Tatsächlich hat sich der Angeklagte (wiederholt) dahin verantwortet, daß er etwa eine Woche vor der Heimfahrt nach Österreich ca. 20 bis 30 Gramm Kokain um

1.200 US-Dollar - entsprechend einem Grammpreis von 40 US-Dollar - gekauft und (als damals schwer Süchtiger) bis zur Abreise täglich 2 bis 3 Gramm Kokain konsumiert habe (S 7, 80 ff, 87 f, 180, 181). Demzufolge hätte sich der Schöffensenat mangels konkreter gegenteiliger Verfahrensergebnisse nicht mit der Formulierung begnügen dürfen, daß der Angeklagte,nachdem er "einige Gramm dieses Suchtgiftes konsumiert hatte, zumindest 20 Gramm Kokainzubereitung" nach Österreich eingeführt hat (US 5, 9 f). Das Erstgericht hätte vielmehr angesichts des Umstandes, daß sich schon aus dem vom Angeklagten behaupteten (Mindest-)Eigenverbrauch von 2 Gramm Kokain täglich - selbst bei Annahme von reinem Kokain - bezogen auf den Zeitpunkt der Einfuhr, ein Wert im Bereich der (für Kokain aktuellen) "Grenzmenge" von 15 Gramm Reinsubstanz ergibt, begründen müssen, weshalb es dennoch zur Überzeugung gelangte, daß der Angeklagte insoweit eine "große Menge" des in Rede stehenden Suchtgiftes zu verantworten hat. Dies umsomehr, als das Ersturteil - von der Beschwerde gleichfalls zu Recht gerügt - eine tragfähige Begründung für die Urteilsannahme, wonach der Reinheitsgrad des vorliegenden Kokains jedenfalls 85 % betragen hat, vermissen läßt. Der Hinweis, daß das einem anderen Verfahren (gegen Peter K***** zum AZ 12 Vr 961/88 des Kreisgerichtes Wels) zugrundeliegende (aus Südamerika stammende) Kokain 97,2 % Reinsubstanz enthalten habe (US 10), vermag daran nichts zu ändern. Hinzu kommt, daß der Angeklagte, der den Anteil an Reinsubstanz des von ihm eingeführten Kokains mit 50 bis 60 % angegeben hat, zwar (auch) zum Ausdruck brachte, daß es sich nach den Angaben von Mitkonsumenten des gegenständlichen Suchtgiftes um "ein gutes Zeug" gehandelt habe (S 7), anderseits aber darauf hinwies, daß die (zudem stets subjektive) Qualitätsbeurteilung, gemessen an den spezifischen Verhältnissen in Österreich und in den USA, unterschiedlich sei. Der Schöffensenat hätte demnach beachten müssen, daß ausgehend von der im Ersturteil zum Schuldspruchfaktum I festgestellten Menge von 20 Gramm Kokain schon bei Annahme einer (darin enthaltenen) Reinsubstanz von 75 % oder weniger die für den Tatbestand des Verbrechens nach § 12 Abs. 1 SGG erforderliche "große Menge" (von 15 Gramm reinem Kokain) in Frage steht.

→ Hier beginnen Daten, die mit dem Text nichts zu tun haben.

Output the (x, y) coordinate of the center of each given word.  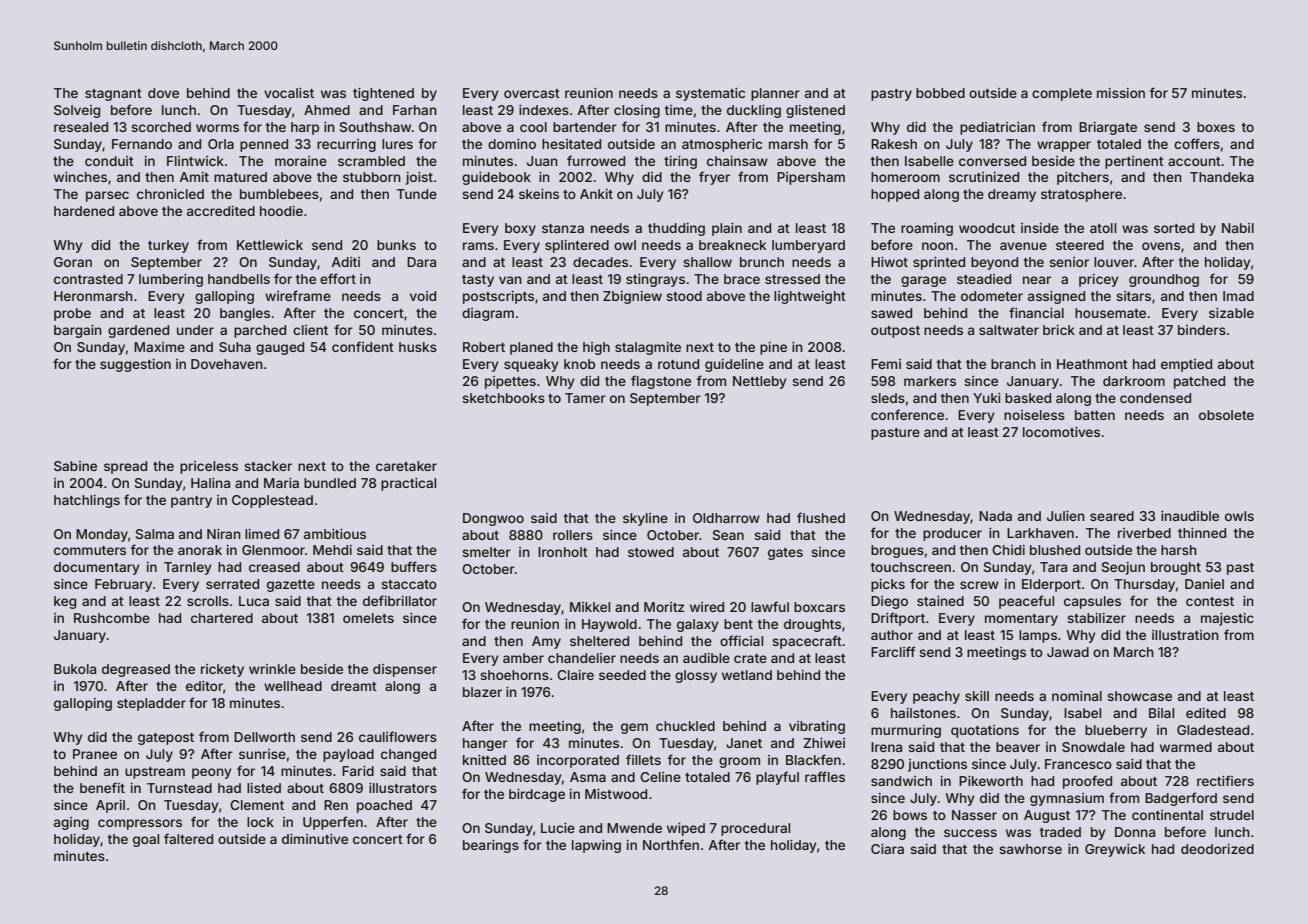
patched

Insoweit durfte daher das Erstgericht nicht so wie das letztlich geschah - unter faktisch willkürlicher Ergänzung der Verfahrensergebnisse zum Nachteil des Angeklagten und damit in Überschreitung der Grenzen des Rechtes der freien Beweiswürdigung (vgl. SSt. 27/47 ua) - ohne eingehende Begründung aus den konkreten Umständen des Falles nach den Ergebnissen des Beweisverfahrens ungeklärt gebliebene Umstände einfach zum Nachteil des Angeklagten ergänzen (Mayerhofer-Rieder StPO3 ENr. 135 zu § 281 Z 5).

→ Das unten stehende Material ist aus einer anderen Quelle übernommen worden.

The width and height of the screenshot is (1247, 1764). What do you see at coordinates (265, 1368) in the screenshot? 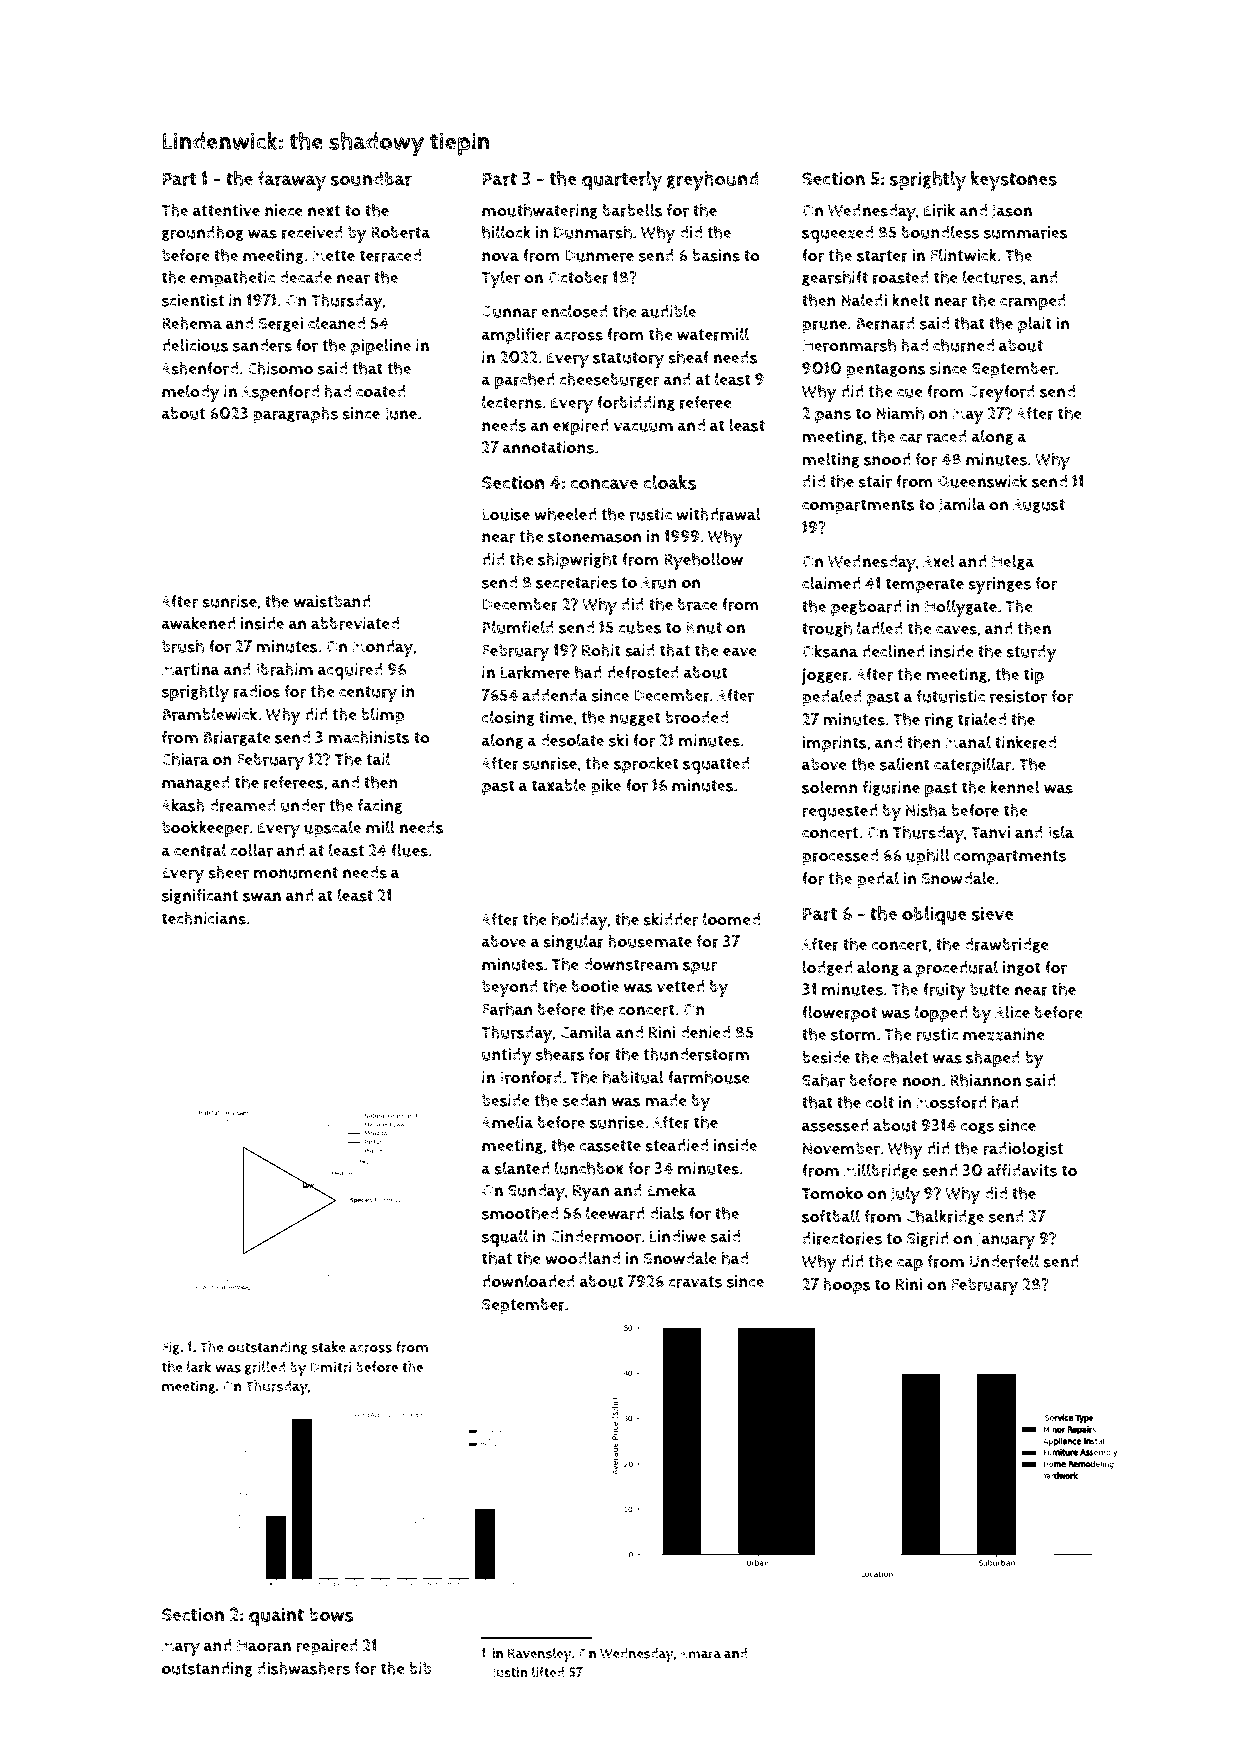
I see `grilled` at bounding box center [265, 1368].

In Ansehung des Schuldspruchfaktums laut Punkt II des Urteilssatzes hinwieder erachtete das Schöffengericht die Verantwortung des - seinen Angaben zufolge seit November 1989 nicht mehr süchtigen (S 7, 83) - Angeklagten, der ebenso wie der Zeuge Erich SCH***** (mit Beziehung auf den Angeklagten) die Übernahme und das Inverkehrsetzen von Kokain im Jänner 1990 in Abrede stellte (vgl. S 187, 189), insbesondere auf Grund des Umstandes für widerlegt, daß der Zeuge Alfred T***** bei der Übergabe von (30 Gramm) Kokain an den Zeugen Peter M***** im Jahre 1989 besonderen Wert darauf gelegt habe, daß von diesem Suchtgift nichts an den Angeklagten verkauft werde, M*****, der davon etwa 25 Gramm an Erich SCH***** weitergegeben hat, jedoch in der Folge mit dem Hinweis Vorwürfe machte, er habe erfahren, daß der Angeklagte das von ihm (T*****) nach Österreich eingeführte Kokain in stark aufgestrecktem Zustand in Sattledt im Lokal "K*****" verkauft habe.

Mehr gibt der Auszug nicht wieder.